WORK ORDER → The records follow. Count the lines holding "inside" and give only the number.

EXCERPTED DATA →
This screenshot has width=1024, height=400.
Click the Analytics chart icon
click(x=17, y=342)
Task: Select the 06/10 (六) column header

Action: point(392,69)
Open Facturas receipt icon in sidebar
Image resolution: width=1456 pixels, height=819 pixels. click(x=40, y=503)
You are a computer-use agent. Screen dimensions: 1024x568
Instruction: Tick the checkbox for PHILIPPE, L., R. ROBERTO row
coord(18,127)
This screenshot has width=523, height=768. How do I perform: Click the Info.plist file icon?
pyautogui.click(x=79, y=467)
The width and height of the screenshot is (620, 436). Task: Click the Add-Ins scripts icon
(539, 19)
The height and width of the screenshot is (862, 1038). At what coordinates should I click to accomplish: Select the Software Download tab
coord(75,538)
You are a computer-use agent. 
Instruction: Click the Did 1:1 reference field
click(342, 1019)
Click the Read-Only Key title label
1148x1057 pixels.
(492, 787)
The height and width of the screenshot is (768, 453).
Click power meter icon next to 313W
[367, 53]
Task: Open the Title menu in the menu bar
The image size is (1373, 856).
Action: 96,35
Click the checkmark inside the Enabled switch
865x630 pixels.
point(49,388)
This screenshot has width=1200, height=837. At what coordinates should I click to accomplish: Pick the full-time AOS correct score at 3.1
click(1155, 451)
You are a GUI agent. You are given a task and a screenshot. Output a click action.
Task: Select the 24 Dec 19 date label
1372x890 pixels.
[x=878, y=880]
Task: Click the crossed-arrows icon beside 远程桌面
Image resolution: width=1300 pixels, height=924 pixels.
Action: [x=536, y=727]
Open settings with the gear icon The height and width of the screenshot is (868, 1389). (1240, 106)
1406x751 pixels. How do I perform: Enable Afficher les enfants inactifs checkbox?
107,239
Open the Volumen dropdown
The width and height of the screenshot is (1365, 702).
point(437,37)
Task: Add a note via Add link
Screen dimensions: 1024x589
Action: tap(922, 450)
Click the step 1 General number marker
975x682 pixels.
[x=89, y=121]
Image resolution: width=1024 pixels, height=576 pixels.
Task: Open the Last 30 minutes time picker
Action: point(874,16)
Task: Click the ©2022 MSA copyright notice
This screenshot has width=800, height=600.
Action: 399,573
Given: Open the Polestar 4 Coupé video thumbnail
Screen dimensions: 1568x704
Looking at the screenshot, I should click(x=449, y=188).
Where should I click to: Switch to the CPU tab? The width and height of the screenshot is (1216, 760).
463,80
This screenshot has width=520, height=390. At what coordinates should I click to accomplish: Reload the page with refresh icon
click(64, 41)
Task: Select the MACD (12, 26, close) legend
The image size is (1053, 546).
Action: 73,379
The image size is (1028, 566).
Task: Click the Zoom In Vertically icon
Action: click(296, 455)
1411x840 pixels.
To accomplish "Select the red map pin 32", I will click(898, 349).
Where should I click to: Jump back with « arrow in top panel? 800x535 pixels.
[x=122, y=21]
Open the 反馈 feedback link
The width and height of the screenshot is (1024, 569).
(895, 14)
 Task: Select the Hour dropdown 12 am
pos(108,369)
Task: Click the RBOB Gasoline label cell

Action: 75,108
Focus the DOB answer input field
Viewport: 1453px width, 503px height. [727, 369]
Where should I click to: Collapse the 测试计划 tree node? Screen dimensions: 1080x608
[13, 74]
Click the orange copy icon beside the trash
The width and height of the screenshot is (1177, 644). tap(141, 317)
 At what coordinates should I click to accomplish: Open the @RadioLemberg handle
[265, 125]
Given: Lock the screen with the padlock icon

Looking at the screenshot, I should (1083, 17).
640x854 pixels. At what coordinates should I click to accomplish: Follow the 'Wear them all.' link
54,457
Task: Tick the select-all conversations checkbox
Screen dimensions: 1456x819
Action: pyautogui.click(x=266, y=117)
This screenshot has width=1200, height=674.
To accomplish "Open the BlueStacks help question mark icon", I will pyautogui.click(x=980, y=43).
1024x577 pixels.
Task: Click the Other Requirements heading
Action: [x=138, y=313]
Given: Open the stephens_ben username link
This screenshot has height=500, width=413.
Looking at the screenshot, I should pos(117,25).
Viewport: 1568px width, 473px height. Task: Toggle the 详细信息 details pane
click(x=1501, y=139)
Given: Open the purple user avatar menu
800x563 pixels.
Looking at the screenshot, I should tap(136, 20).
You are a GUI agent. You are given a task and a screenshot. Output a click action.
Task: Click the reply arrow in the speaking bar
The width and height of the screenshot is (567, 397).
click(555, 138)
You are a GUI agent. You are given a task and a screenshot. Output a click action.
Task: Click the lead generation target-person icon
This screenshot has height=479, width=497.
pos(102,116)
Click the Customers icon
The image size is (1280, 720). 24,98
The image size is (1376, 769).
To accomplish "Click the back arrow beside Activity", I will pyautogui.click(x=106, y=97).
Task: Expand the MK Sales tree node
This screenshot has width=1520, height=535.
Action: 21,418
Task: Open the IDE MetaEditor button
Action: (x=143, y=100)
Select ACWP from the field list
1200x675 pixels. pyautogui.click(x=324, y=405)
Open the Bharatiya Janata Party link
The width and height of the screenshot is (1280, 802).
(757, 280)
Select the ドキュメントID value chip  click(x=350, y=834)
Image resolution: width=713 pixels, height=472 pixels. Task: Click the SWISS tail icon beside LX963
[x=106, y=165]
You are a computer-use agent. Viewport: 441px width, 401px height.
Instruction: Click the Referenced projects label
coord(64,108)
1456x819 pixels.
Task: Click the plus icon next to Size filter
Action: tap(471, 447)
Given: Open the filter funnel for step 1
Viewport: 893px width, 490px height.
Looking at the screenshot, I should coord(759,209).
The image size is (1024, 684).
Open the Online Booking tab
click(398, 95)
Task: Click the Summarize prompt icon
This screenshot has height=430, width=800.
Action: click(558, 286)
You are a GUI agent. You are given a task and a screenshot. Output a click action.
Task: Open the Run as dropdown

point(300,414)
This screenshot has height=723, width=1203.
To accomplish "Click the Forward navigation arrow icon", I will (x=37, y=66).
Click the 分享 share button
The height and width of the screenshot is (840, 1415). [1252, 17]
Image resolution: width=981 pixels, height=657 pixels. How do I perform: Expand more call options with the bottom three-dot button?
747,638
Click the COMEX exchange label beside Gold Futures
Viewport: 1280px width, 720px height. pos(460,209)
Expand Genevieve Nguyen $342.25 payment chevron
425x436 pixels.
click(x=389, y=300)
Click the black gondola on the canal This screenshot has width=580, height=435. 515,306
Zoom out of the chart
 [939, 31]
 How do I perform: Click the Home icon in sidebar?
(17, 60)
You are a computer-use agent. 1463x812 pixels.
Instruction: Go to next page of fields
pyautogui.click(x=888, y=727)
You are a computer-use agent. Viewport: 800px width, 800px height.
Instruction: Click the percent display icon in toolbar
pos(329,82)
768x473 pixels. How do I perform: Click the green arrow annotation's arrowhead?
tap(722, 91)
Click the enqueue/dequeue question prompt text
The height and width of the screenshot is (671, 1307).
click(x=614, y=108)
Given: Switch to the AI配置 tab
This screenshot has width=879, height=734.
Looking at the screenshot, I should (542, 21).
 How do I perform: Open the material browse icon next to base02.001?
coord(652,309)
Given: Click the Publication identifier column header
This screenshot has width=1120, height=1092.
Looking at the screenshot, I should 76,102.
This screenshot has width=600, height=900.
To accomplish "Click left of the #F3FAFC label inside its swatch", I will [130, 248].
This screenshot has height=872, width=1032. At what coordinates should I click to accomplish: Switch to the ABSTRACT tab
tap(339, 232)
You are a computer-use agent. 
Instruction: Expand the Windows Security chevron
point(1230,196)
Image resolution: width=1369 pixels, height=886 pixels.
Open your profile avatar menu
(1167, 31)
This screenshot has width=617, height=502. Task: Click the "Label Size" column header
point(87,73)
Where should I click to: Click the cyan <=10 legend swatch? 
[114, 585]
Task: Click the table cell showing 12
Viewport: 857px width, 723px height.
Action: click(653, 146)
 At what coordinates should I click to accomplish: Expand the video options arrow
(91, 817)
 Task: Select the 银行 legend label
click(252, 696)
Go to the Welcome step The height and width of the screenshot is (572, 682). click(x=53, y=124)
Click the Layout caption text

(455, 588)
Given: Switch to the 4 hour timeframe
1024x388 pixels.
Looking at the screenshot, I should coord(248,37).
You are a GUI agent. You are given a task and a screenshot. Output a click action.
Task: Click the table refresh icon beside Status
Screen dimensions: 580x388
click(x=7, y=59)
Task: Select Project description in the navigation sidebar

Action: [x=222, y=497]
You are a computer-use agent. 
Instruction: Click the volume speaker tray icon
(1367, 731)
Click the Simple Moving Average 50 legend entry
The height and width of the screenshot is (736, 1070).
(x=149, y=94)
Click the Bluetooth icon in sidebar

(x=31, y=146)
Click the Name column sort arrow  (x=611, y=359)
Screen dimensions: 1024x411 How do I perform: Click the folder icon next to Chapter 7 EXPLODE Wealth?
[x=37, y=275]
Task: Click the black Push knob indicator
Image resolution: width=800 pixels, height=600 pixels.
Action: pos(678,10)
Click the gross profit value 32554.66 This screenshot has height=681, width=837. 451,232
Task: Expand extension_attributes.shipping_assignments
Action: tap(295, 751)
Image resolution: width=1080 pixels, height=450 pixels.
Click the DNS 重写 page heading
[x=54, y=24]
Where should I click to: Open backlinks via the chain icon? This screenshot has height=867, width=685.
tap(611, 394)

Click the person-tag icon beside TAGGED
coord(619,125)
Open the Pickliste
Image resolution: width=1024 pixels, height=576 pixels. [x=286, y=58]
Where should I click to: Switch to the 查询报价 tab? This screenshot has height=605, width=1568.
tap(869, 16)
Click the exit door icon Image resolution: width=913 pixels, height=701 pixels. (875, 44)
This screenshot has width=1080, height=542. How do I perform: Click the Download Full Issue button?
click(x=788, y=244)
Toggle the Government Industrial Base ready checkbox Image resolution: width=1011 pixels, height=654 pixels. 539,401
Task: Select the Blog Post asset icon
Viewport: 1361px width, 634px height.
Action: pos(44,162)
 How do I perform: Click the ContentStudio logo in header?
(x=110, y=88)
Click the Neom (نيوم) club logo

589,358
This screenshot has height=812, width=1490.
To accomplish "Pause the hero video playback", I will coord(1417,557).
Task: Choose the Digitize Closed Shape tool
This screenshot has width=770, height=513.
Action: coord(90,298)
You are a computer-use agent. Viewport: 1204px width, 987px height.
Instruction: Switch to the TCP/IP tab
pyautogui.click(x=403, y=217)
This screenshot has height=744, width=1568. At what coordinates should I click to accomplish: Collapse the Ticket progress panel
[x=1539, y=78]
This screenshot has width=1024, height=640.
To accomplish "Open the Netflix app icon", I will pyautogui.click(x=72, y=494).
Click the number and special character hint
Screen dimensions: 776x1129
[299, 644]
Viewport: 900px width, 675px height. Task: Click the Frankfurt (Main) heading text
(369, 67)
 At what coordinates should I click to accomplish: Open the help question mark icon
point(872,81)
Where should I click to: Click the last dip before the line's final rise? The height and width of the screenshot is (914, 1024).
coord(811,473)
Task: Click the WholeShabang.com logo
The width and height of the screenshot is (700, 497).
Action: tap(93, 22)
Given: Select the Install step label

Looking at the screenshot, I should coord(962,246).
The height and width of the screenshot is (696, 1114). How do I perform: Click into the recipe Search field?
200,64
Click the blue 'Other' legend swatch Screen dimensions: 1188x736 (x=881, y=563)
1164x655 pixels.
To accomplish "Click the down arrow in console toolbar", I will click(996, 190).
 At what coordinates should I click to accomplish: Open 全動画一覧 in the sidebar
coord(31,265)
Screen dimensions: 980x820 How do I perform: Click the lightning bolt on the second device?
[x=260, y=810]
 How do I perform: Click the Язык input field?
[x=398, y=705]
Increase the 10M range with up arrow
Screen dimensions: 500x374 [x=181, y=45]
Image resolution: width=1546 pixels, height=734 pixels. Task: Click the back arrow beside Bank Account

TASK RESPONSE → 2